DATA Start Marker
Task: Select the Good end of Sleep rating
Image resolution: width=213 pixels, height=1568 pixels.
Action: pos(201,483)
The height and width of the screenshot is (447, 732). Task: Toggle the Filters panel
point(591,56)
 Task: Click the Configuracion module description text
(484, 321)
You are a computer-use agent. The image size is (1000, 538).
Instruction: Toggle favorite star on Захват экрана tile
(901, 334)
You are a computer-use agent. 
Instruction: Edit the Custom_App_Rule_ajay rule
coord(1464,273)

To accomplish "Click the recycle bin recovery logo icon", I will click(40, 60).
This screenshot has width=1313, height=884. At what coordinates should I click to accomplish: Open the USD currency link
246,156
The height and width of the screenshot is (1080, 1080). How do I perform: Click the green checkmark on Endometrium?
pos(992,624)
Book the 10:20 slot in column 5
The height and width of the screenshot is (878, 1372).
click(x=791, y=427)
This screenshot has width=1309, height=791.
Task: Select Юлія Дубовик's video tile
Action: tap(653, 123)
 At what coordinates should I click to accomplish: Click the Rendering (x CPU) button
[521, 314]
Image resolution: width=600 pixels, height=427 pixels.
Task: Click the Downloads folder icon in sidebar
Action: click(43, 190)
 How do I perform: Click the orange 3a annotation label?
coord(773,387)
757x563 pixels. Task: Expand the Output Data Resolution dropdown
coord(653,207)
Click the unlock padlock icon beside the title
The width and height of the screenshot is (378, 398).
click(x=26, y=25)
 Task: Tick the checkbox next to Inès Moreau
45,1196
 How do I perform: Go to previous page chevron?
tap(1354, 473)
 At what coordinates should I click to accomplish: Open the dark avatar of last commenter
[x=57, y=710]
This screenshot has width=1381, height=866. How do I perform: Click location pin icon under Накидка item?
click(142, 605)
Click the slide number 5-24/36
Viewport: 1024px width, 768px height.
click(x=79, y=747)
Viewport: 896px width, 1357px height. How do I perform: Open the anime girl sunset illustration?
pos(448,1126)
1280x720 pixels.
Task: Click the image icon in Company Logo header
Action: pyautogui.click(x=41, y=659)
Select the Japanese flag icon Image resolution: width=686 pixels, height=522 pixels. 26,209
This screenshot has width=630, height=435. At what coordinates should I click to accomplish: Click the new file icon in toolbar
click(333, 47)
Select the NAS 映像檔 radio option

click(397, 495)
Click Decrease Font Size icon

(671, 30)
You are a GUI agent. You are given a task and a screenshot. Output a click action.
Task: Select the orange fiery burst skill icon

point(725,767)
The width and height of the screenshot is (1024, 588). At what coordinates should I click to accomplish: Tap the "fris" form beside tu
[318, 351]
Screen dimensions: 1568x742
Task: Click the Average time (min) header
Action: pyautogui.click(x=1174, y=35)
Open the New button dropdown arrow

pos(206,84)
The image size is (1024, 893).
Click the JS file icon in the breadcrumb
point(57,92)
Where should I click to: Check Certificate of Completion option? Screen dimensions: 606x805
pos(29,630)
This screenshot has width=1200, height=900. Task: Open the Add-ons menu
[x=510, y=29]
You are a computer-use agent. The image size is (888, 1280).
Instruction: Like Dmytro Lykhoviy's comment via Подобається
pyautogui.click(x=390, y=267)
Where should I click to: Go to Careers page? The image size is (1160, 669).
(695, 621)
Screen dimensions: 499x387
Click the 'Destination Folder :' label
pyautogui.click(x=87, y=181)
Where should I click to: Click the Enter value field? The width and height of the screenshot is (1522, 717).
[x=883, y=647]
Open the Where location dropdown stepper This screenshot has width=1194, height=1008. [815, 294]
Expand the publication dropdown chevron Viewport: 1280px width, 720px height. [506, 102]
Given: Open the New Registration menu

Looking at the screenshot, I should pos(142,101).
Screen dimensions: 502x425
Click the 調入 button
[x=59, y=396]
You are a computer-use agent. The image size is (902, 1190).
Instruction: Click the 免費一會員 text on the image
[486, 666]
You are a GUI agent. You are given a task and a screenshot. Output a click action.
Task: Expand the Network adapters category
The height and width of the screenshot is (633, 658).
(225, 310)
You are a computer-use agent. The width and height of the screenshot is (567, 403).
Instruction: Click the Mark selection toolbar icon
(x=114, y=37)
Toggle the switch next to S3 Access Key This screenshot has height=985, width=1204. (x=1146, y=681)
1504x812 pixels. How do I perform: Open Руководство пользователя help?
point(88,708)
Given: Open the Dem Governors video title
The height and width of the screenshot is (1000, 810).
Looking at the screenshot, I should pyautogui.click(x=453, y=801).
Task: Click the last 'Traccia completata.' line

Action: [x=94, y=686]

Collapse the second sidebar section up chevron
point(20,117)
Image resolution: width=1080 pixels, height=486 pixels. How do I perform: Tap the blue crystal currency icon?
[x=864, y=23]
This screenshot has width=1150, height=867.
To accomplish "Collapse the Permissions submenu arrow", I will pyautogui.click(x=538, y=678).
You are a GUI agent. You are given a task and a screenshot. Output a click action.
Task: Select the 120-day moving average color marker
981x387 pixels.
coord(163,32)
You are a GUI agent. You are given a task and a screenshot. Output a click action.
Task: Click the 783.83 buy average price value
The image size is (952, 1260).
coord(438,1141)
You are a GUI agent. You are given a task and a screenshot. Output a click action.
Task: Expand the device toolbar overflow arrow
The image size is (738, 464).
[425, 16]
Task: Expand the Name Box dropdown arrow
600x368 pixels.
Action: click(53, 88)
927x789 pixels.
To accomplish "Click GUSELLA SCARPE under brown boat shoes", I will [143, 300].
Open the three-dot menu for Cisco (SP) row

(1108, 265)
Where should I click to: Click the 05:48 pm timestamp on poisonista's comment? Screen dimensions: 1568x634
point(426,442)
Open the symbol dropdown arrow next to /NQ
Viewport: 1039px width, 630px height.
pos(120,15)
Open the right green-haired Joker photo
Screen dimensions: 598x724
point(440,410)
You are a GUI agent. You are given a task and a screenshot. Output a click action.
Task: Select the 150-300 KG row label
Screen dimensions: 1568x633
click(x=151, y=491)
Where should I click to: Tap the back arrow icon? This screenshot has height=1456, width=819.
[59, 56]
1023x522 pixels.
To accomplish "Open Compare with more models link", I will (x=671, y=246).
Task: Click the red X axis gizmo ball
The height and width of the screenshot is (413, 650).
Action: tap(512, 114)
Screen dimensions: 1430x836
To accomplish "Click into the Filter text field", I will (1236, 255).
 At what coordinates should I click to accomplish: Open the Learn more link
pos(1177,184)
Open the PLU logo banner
DATA End Marker
__EXERCISE PROMPT__
Exactly as written, output all of the entries.

__EXERCISE OUTPUT__
Task: Select the Good end of Sleep rating
Image resolution: width=213 pixels, height=1568 pixels.
Action: pos(201,483)
The height and width of the screenshot is (447, 732). Task: Toggle the Filters panel
point(591,56)
 Task: Click the Configuracion module description text
(484, 321)
You are a computer-use agent. The image size is (1000, 538).
Instruction: Toggle favorite star on Захват экрана tile
(901, 334)
You are a computer-use agent. 
Instruction: Edit the Custom_App_Rule_ajay rule
coord(1464,273)

To accomplish "Click the recycle bin recovery logo icon", I will click(40, 60).
This screenshot has width=1313, height=884. At what coordinates should I click to accomplish: Open the USD currency link
246,156
The height and width of the screenshot is (1080, 1080). How do I perform: Click the green checkmark on Endometrium?
pos(992,624)
Book the 10:20 slot in column 5
The height and width of the screenshot is (878, 1372).
click(x=791, y=427)
This screenshot has width=1309, height=791.
Task: Select Юлія Дубовик's video tile
Action: tap(653, 123)
 At what coordinates should I click to accomplish: Click the Rendering (x CPU) button
[521, 314]
Image resolution: width=600 pixels, height=427 pixels.
Task: Click the Downloads folder icon in sidebar
Action: click(43, 190)
 How do I perform: Click the orange 3a annotation label?
coord(773,387)
757x563 pixels. Task: Expand the Output Data Resolution dropdown
coord(653,207)
Click the unlock padlock icon beside the title
The width and height of the screenshot is (378, 398).
click(x=26, y=25)
 Task: Tick the checkbox next to Inès Moreau
45,1196
 How do I perform: Go to previous page chevron?
tap(1354, 473)
 At what coordinates should I click to accomplish: Open the dark avatar of last commenter
[x=57, y=710]
This screenshot has width=1381, height=866. How do I perform: Click location pin icon under Накидка item?
click(142, 605)
Click the slide number 5-24/36
Viewport: 1024px width, 768px height.
click(x=79, y=747)
Viewport: 896px width, 1357px height. How do I perform: Open the anime girl sunset illustration?
pos(448,1126)
1280x720 pixels.
Task: Click the image icon in Company Logo header
Action: pyautogui.click(x=41, y=659)
Select the Japanese flag icon Image resolution: width=686 pixels, height=522 pixels. 26,209
This screenshot has width=630, height=435. At what coordinates should I click to accomplish: Click the new file icon in toolbar
click(333, 47)
Select the NAS 映像檔 radio option

click(397, 495)
Click Decrease Font Size icon

(671, 30)
You are a GUI agent. You are given a task and a screenshot. Output a click action.
Task: Select the orange fiery burst skill icon

point(725,767)
The width and height of the screenshot is (1024, 588). At what coordinates should I click to accomplish: Tap the "fris" form beside tu
[318, 351]
Screen dimensions: 1568x742
Task: Click the Average time (min) header
Action: pyautogui.click(x=1174, y=35)
Open the New button dropdown arrow

pos(206,84)
The image size is (1024, 893).
Click the JS file icon in the breadcrumb
point(57,92)
Where should I click to: Check Certificate of Completion option? Screen dimensions: 606x805
pos(29,630)
This screenshot has width=1200, height=900. Task: Open the Add-ons menu
[x=510, y=29]
You are a computer-use agent. The image size is (888, 1280).
Instruction: Like Dmytro Lykhoviy's comment via Подобається
pyautogui.click(x=390, y=267)
Where should I click to: Go to Careers page? The image size is (1160, 669).
(695, 621)
Screen dimensions: 499x387
Click the 'Destination Folder :' label
pyautogui.click(x=87, y=181)
Where should I click to: Click the Enter value field? The width and height of the screenshot is (1522, 717).
[x=883, y=647]
Open the Where location dropdown stepper This screenshot has width=1194, height=1008. [815, 294]
Expand the publication dropdown chevron Viewport: 1280px width, 720px height. [506, 102]
Given: Open the New Registration menu

Looking at the screenshot, I should pos(142,101).
Screen dimensions: 502x425
Click the 調入 button
[x=59, y=396]
You are a computer-use agent. The image size is (902, 1190).
Instruction: Click the 免費一會員 text on the image
[486, 666]
You are a GUI agent. You are given a task and a screenshot. Output a click action.
Task: Expand the Network adapters category
The height and width of the screenshot is (633, 658).
(225, 310)
You are a computer-use agent. The width and height of the screenshot is (567, 403).
Instruction: Click the Mark selection toolbar icon
(x=114, y=37)
Toggle the switch next to S3 Access Key This screenshot has height=985, width=1204. (x=1146, y=681)
1504x812 pixels. How do I perform: Open Руководство пользователя help?
point(88,708)
Given: Open the Dem Governors video title
The height and width of the screenshot is (1000, 810).
Looking at the screenshot, I should pyautogui.click(x=453, y=801).
Task: Click the last 'Traccia completata.' line

Action: [x=94, y=686]

Collapse the second sidebar section up chevron
point(20,117)
Image resolution: width=1080 pixels, height=486 pixels. How do I perform: Tap the blue crystal currency icon?
[x=864, y=23]
This screenshot has width=1150, height=867.
To accomplish "Collapse the Permissions submenu arrow", I will pyautogui.click(x=538, y=678).
You are a GUI agent. You are given a task and a screenshot. Output a click action.
Task: Select the 120-day moving average color marker
981x387 pixels.
coord(163,32)
You are a GUI agent. You are given a task and a screenshot. Output a click action.
Task: Click the 783.83 buy average price value
The image size is (952, 1260).
coord(438,1141)
You are a GUI agent. You are given a task and a screenshot. Output a click action.
Task: Expand the device toolbar overflow arrow
The image size is (738, 464).
[425, 16]
Task: Expand the Name Box dropdown arrow
600x368 pixels.
Action: click(53, 88)
927x789 pixels.
To accomplish "Click GUSELLA SCARPE under brown boat shoes", I will [143, 300].
Open the three-dot menu for Cisco (SP) row

(1108, 265)
Where should I click to: Click the 05:48 pm timestamp on poisonista's comment? Screen dimensions: 1568x634
point(426,442)
Open the symbol dropdown arrow next to /NQ
Viewport: 1039px width, 630px height.
pos(120,15)
Open the right green-haired Joker photo
Screen dimensions: 598x724
point(440,410)
You are a GUI agent. You are given a task and a screenshot. Output a click action.
Task: Select the 150-300 KG row label
Screen dimensions: 1568x633
click(x=151, y=491)
Where should I click to: Tap the back arrow icon? This screenshot has height=1456, width=819.
[59, 56]
1023x522 pixels.
To accomplish "Open Compare with more models link", I will (x=671, y=246).
Task: Click the red X axis gizmo ball
The height and width of the screenshot is (413, 650).
Action: tap(512, 114)
Screen dimensions: 1430x836
To accomplish "Click into the Filter text field", I will (1236, 255).
 At what coordinates should I click to accomplish: Open the Learn more link
pos(1177,184)
Open the PLU logo banner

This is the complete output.